Media sosial adalah dunia baru, dan masih membutuhkan aturan
Star Trek dengan terkenal membuka setiap episode dengan kalimat ini: "Space: The final frontier". Dan sementara banyak yang menganggap itu sebagai galaksi dan bintang di luar, itu juga bisa merujuk ke internet. World Wide Web memiliki penyimpanan tidak terbatas dan, seperti alam semesta, tidak memiliki tepi atau batas. Tetapi meskipun batasannya mungkin tidak ada untuk internet - energi, tubuh, dan pikiran kita masih dapat digunakan.
Seperti Larissa Pham dengan tegas menulis dalam tweet viral: "ini AM, terapis saya mengingatkan saya bahwa tidak apa-apa untuk offline karena kami tidak dibuat untuk memproses penderitaan manusia dalam skala ini, & sekarang saya menyebarkannya pada 2 u" - tweet ini telah mengumpulkan 115.423 suka dan 40.755 retweet.
Dunia saat ini begitu intens, terlebih lagi saat Anda selalu online. Alih-alih membaca berita utama satu per satu, umpan biasa akan menarik perhatian kita dengan lebih dari cukup cerita, mulai dari gempa bumi hingga anjing yang sehat hingga akun pribadi. Banyak dari ini juga ditulis untuk memicu emosi kita dan membuat kita tetap mengklik dan menggulir. Tetapi tidak perlu menjadi bagian darinya sepanjang waktu.

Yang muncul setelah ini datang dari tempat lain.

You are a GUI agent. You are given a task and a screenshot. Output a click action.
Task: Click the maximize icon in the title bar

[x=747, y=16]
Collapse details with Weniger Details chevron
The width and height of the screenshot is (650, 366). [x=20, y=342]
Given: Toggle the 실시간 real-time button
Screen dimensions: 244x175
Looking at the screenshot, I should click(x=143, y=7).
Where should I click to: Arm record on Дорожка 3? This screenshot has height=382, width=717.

“Ketahuilah bahwa koneksi terus-menerus ke ponsel dan media sosial tidak baik untuk kesehatan mental dan fisik Anda,” Headlee mengingatkan kami. “Perlakukan seperti Anda memperlakukan permen atau kentang goreng: Jangan makan berlebihan.” Media sosial adalah pedang bermata dua.
Menggunakan ponsel cerdas Anda dapat menguras energi yang mungkin telah dihabiskan untuk terlibat dalam interaksi kehidupan nyata dengan teman atau keluarga Anda. Media sosial tidak pernah menjadi resep untuk menghilangkan kebosanan, kecemasan, atau kesepian. Pada akhirnya, orang-orang favorit Anda adalah.

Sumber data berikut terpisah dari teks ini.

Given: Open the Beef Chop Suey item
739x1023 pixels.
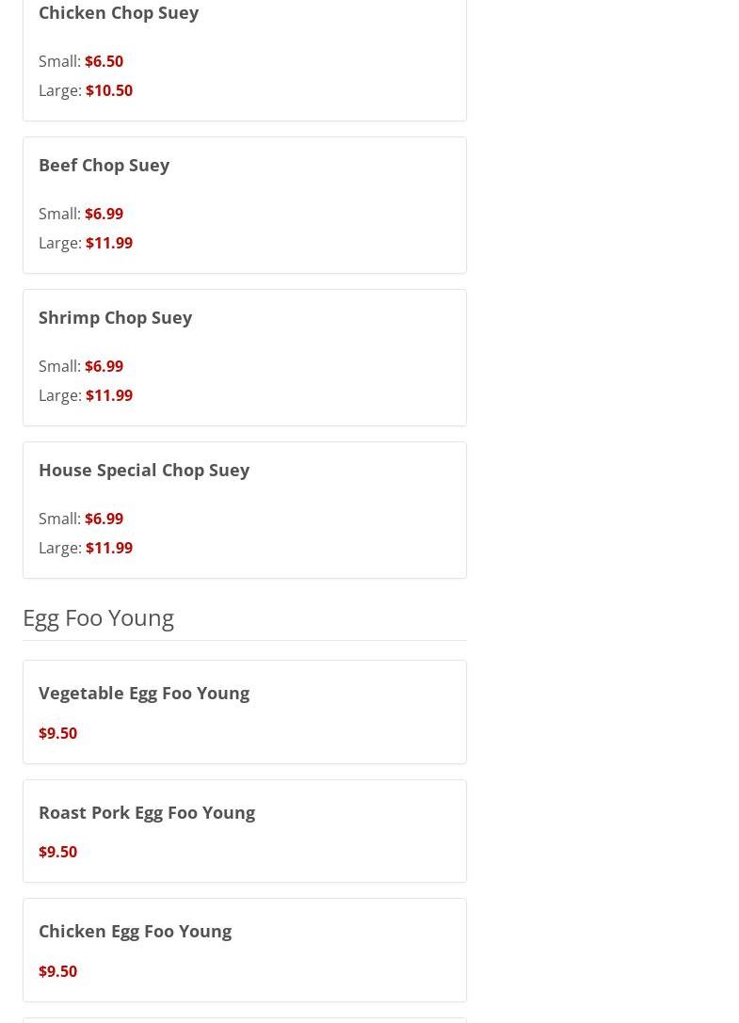Looking at the screenshot, I should tap(104, 165).
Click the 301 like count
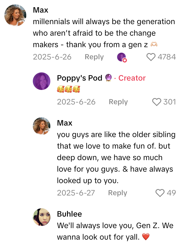Viewport: 186px width, 244px height. [170, 102]
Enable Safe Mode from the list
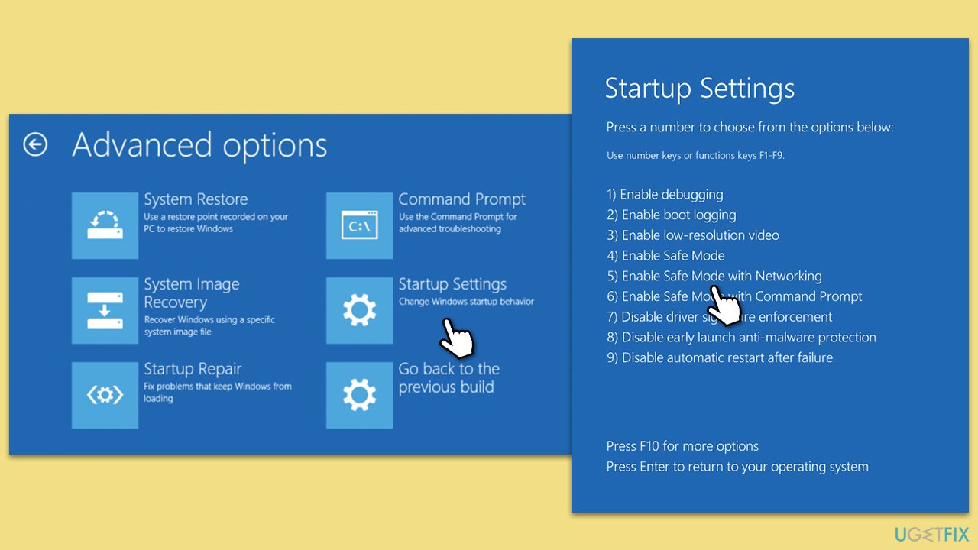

Penelitian menunjukkan bahwa persahabatan yang baik sangat penting untuk kesehatan Anda. Lebih khusus lagi, memiliki pertemanan dekat berkorelasi dengan fungsi yang lebih baik, terutama seiring bertambahnya usia. Sebuah studi cross-sectional baru-baru ini terhadap lebih dari 270.000 orang dewasa menemukan bahwa ketegangan dari pertemanan memprediksi penyakit yang lebih kronis. Jadi, jangan menjauhkan teman Anda, terkunci di ponsel dan DM Anda.
“Teman ada untuk memberi kita pundak untuk menangis ketika segala sesuatunya berantakan,” kata Dunbar. "Tidak peduli seberapa simpatik seseorang di Facebook atau bahkan Skype, pada akhirnya itu adalah memiliki bahu yang nyata untuk menangis yang membuat perbedaan pada kemampuan kita untuk mengatasinya."
Jennifer Chesak adalah editor buku lepas dan instruktur menulis yang tinggal di Nashville. Dia juga seorang penulis perjalanan petualangan, kebugaran, dan kesehatan untuk beberapa publikasi nasional. Dia memperoleh gelar Master of Science dalam jurnalisme dari Northwestern's Medill dan sedang mengerjakan novel fiksi pertamanya, berlatar di negara bagian asalnya, North Dakota.